What you need to do: Everything from the line holding "The height and width of the screenshot is (438, 585)." to the end of the listing below should be copied exactly, line for line, minus the pictures.

Records supplied:

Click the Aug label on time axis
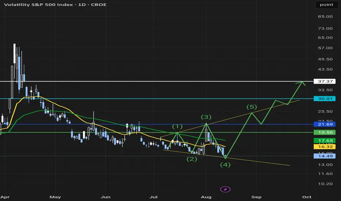The height and width of the screenshot is (201, 341). 206,197
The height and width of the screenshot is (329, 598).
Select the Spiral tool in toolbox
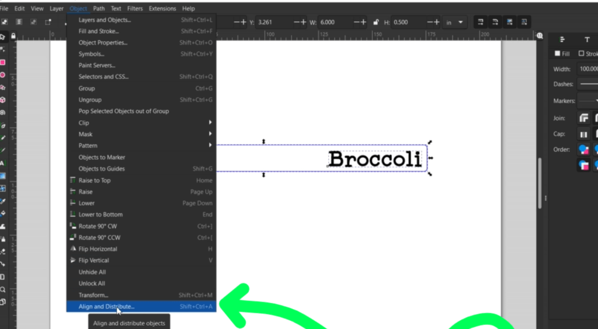coord(2,112)
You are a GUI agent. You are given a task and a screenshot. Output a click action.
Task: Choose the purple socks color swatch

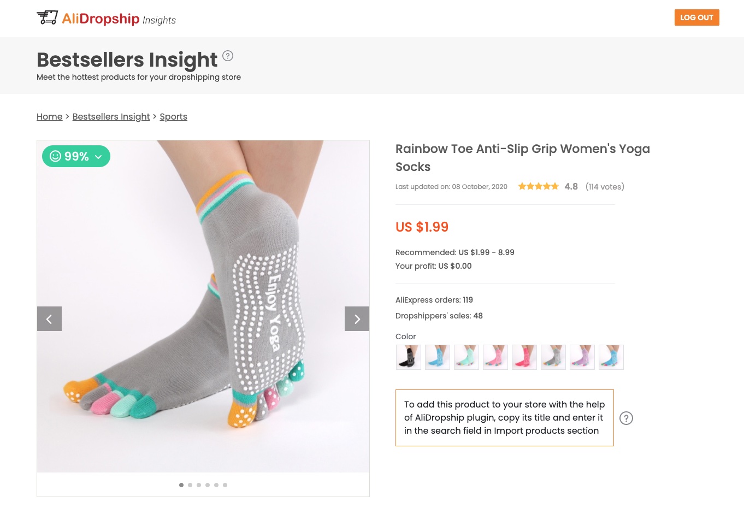coord(582,357)
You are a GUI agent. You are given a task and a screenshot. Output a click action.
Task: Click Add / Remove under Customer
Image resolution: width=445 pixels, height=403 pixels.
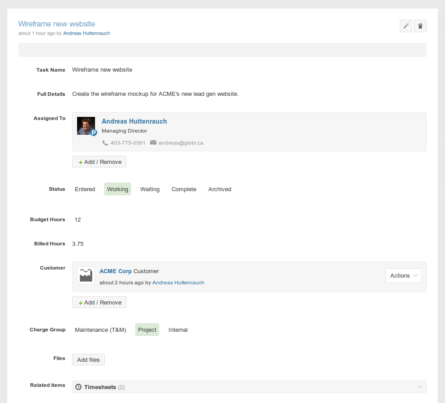[x=99, y=302]

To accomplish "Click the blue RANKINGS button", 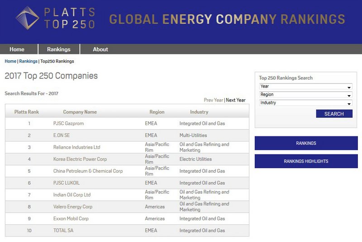I will pos(306,143).
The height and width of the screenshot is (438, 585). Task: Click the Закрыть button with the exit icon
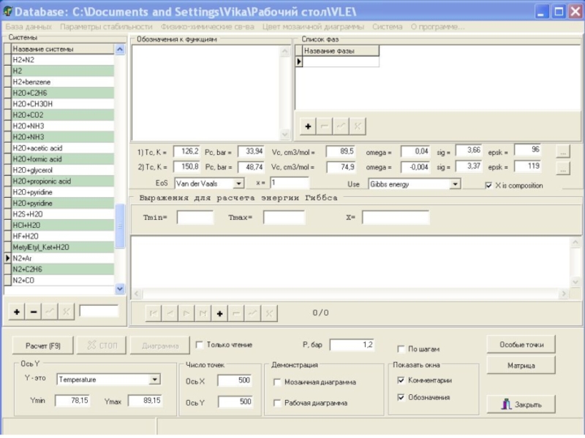[520, 404]
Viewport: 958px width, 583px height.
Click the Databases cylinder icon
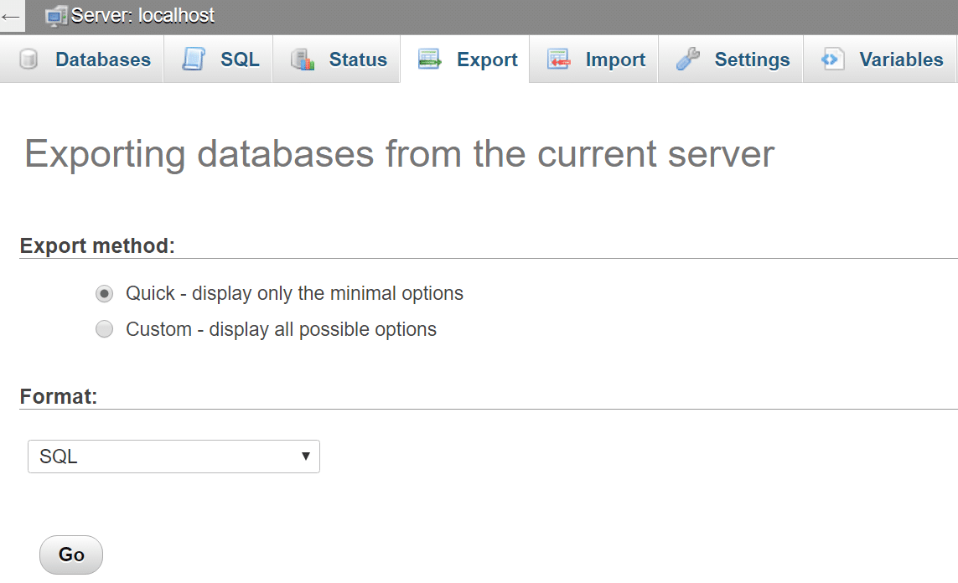(28, 60)
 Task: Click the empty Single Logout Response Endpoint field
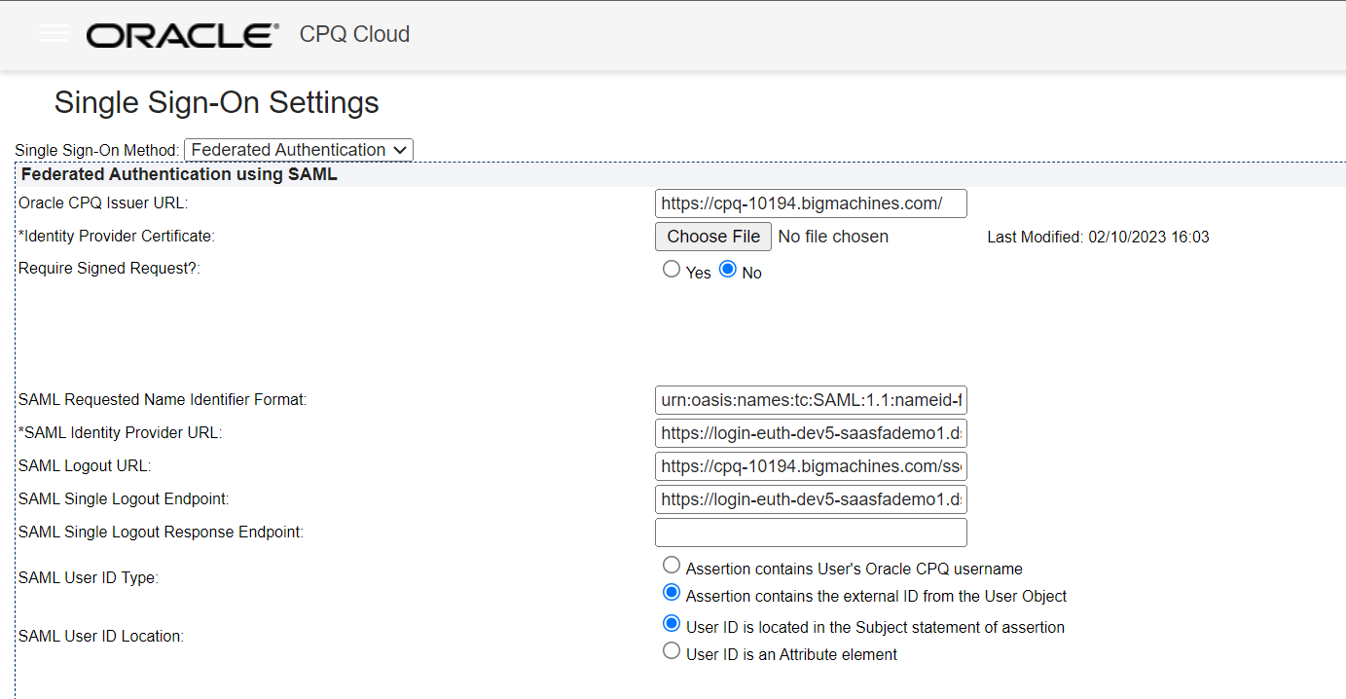[811, 533]
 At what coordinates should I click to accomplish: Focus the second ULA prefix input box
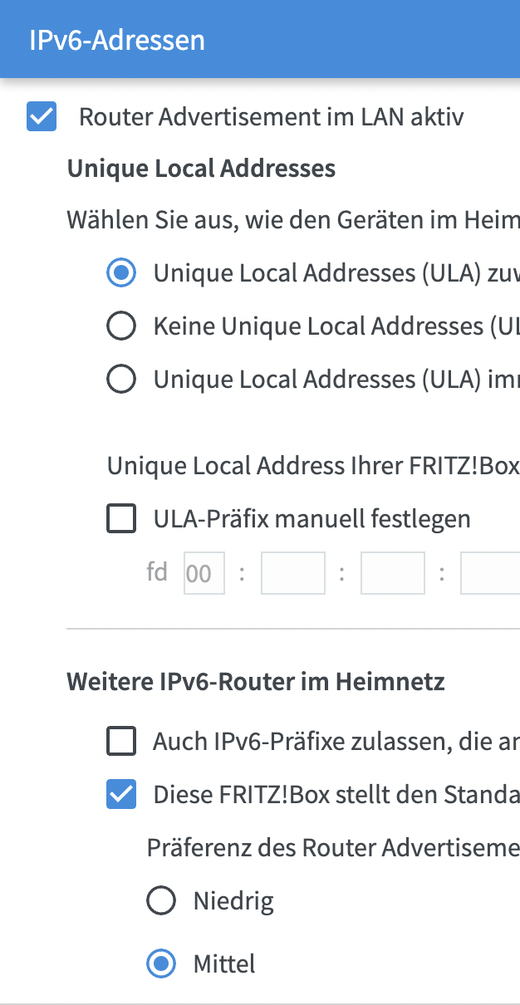[293, 573]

Result for this exercise:
The height and width of the screenshot is (438, 585). Task: Click the Закрыть button with the exit icon
[520, 404]
Viewport: 958px width, 583px height.
Click the Databases cylinder icon
(28, 60)
 Task: Click the empty Single Logout Response Endpoint field
[811, 533]
 At what coordinates should I click to accomplish: Focus the second ULA prefix input box
[293, 573]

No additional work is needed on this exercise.